Work item » Rewrite each line of the data below as a row in a Markdown table with the columns Row and Data line, numbering the rows and leaving out blank lines.

### Extracted entries ###

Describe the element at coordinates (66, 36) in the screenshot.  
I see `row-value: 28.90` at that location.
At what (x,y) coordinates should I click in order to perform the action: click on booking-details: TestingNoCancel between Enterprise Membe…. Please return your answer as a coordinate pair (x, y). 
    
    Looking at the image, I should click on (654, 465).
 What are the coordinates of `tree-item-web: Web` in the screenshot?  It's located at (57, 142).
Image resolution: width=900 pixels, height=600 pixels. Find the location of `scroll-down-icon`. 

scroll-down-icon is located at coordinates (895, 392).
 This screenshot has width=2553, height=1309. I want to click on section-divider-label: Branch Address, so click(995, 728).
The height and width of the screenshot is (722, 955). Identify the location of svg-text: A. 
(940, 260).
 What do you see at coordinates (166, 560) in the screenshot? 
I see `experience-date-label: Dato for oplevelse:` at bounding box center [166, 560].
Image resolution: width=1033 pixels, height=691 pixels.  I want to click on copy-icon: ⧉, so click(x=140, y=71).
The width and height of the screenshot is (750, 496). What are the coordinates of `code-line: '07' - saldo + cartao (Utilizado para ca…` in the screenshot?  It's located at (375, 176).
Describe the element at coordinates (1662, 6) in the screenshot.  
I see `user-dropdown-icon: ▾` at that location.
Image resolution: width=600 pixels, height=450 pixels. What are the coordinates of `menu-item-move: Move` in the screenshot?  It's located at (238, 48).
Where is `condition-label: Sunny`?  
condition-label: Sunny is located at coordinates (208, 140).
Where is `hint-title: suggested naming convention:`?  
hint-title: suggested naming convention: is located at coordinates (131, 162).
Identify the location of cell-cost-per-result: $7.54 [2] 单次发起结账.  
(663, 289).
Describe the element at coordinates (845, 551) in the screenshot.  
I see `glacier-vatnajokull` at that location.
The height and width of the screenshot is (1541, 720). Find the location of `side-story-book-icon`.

###

Answer section »
| Row | Data line |
|---|---|
| 1 | Describe the element at coordinates (66, 36) in the screenshot.   |
| 2 | I see `row-value: 28.90` at that location. |
| 3 | At what (x,y) coordinates should I click in order to perform the action: click on booking-details: TestingNoCancel between Enterprise Membe…. Please return your answer as a coordinate pair (x, y).  |
| 4 |     Looking at the image, I should click on (654, 465). |
| 5 |  What are the coordinates of `tree-item-web: Web` in the screenshot?  It's located at (57, 142). |
| 6 | Image resolution: width=900 pixels, height=600 pixels. Find the location of `scroll-down-icon`.  |
| 7 | scroll-down-icon is located at coordinates (895, 392). |
| 8 |  This screenshot has width=2553, height=1309. I want to click on section-divider-label: Branch Address, so click(995, 728). |
| 9 | The height and width of the screenshot is (722, 955). Identify the location of svg-text: A.  |
| 10 | (940, 260). |
| 11 |  What do you see at coordinates (166, 560) in the screenshot?  |
| 12 | I see `experience-date-label: Dato for oplevelse:` at bounding box center [166, 560]. |
| 13 | Image resolution: width=1033 pixels, height=691 pixels.  I want to click on copy-icon: ⧉, so click(x=140, y=71). |
| 14 | The width and height of the screenshot is (750, 496). What are the coordinates of `code-line: '07' - saldo + cartao (Utilizado para ca…` in the screenshot?  It's located at (375, 176). |
| 15 | Describe the element at coordinates (1662, 6) in the screenshot.   |
| 16 | I see `user-dropdown-icon: ▾` at that location. |
| 17 | Image resolution: width=600 pixels, height=450 pixels. What are the coordinates of `menu-item-move: Move` in the screenshot?  It's located at (238, 48). |
| 18 | Where is `condition-label: Sunny`?   |
| 19 | condition-label: Sunny is located at coordinates (208, 140). |
| 20 | Where is `hint-title: suggested naming convention:`?   |
| 21 | hint-title: suggested naming convention: is located at coordinates (131, 162). |
| 22 | Identify the location of cell-cost-per-result: $7.54 [2] 单次发起结账.   |
| 23 | (663, 289). |
| 24 | Describe the element at coordinates (845, 551) in the screenshot.   |
| 25 | I see `glacier-vatnajokull` at that location. |
| 26 | The height and width of the screenshot is (1541, 720). Find the location of `side-story-book-icon`. |